Затем Геббельс начал действовать, проявив себя неплохим психологом. Прежде всего, он сделал срочный звонок Гитлеру, когда же фюрер подошел к телефону, передал трубку майору Ремеру. Майор уже встречался с Гитлером лично — фюрер вручал ему награду. В любом случае отрывистый, резкий голос Гитлера невозможно было спутать с другим. И все же собеседник поинтересовался у Ремера, узнает ли он голос. После этого он сообщил, что не пострадал при взрыве и что в Берлине разворачивается преступный заговор. Гитлер сказал, что до прибытия в Берлин рейхсфюрера СС Гиммлера, который теперь стал командующим армией резерва, Ремер будет подчиняться непосредственно ему. А пока безопасность Берлина находится в надежных руках Ремера, которого фюрер производит в полковники.
С этого момента Ремер поддерживал тесную связь с Геббельсом, к которому присоединился Шпеер — молодой, но подающий большие надежды министр вооружений и боеприпасов Гитлера. Новоявленный полковник поспешил навести порядок в своем рассредоточенном войске. Он приказал людям оставить свои позиции и собраться в саду резиденции Геббельса. Было уже около восьми часов вечера. Автомобиль, увозящий Гизевиуса к Гелльдорфу, проехал мимо одного из взводов Ремера, который как раз снимался с места.
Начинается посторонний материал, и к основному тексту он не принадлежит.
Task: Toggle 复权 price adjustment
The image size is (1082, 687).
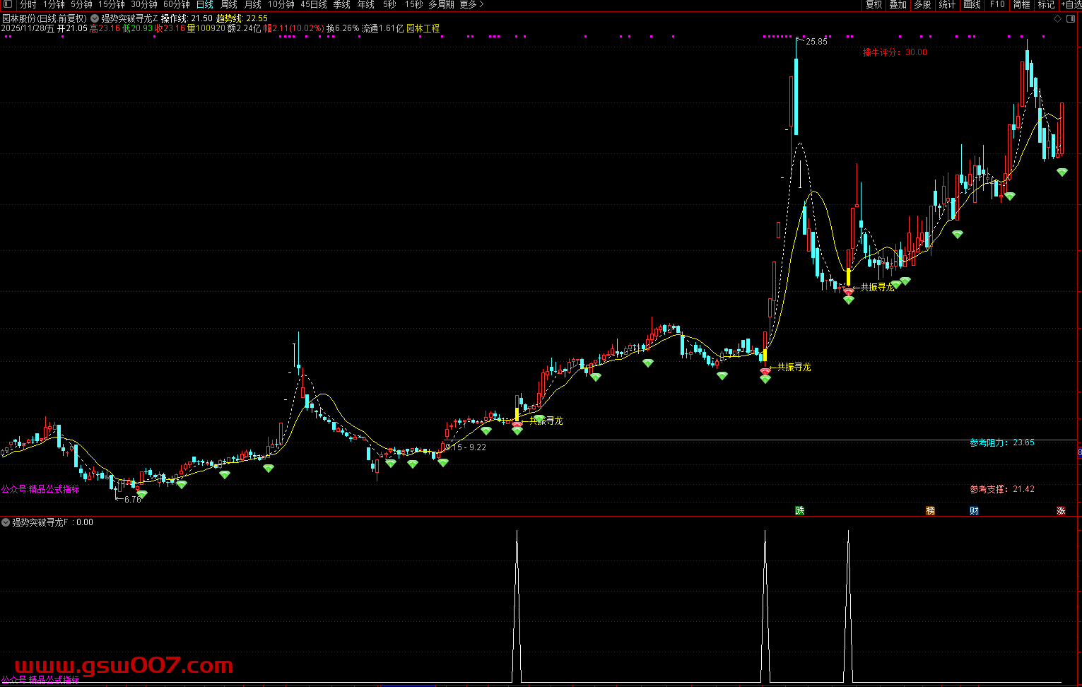Action: tap(874, 5)
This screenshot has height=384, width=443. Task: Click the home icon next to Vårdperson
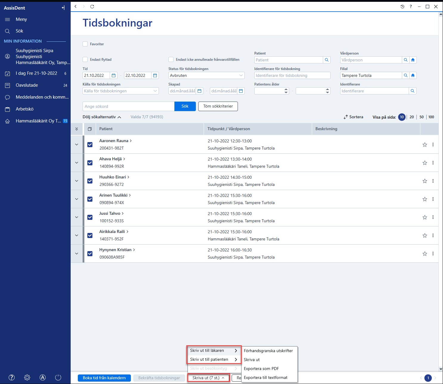click(413, 60)
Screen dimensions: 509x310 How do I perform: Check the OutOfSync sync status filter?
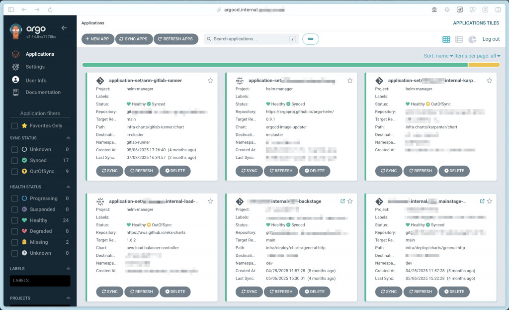(14, 171)
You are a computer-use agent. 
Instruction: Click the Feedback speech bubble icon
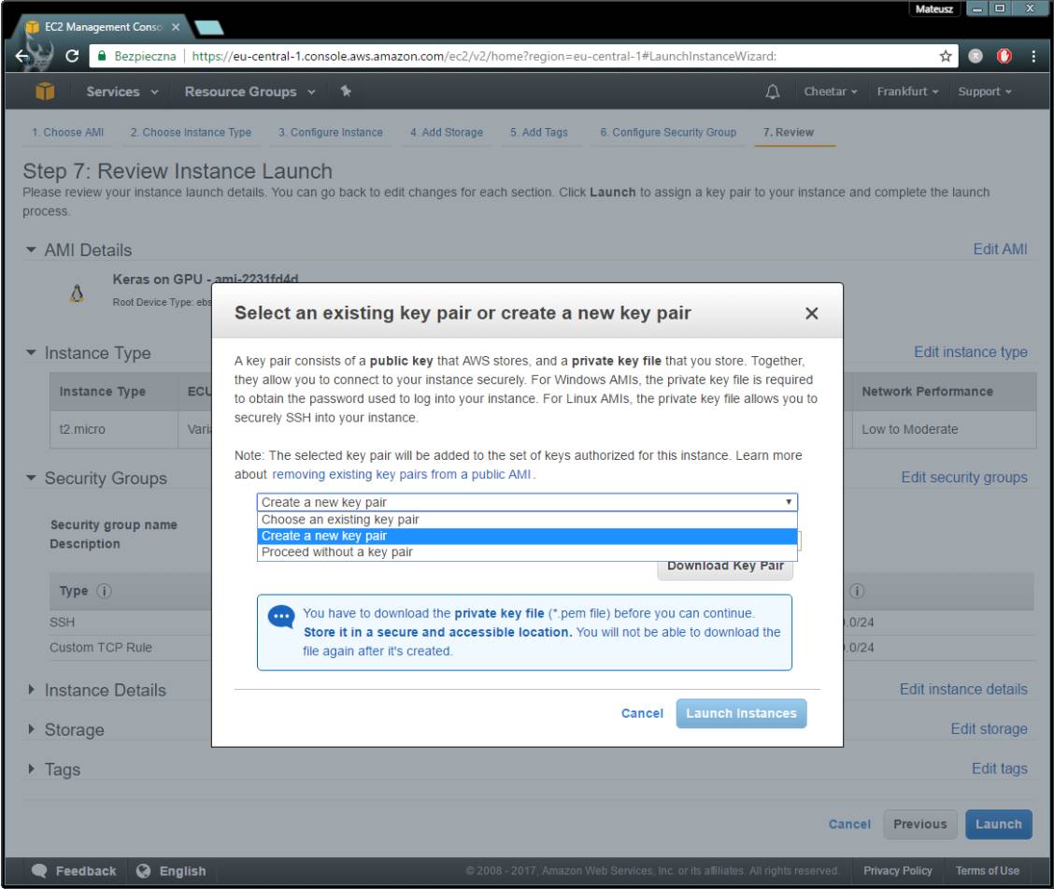[x=42, y=871]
Блюментрит приехал в Лa Рош-Гийон, чтобы обсудить с Клюге создавшуюся ситуацию. Примерно в это же время, то есть около семи часов вечера, Штюльпнагель и офицеры его штаба выехали на двух машинах из Парижа в штаб фельдмаршала. Закончив разговор с Беком и Фалькенхаузеном, Клюге принял Блюментрита и передал ему текст радиообращения Геббельса.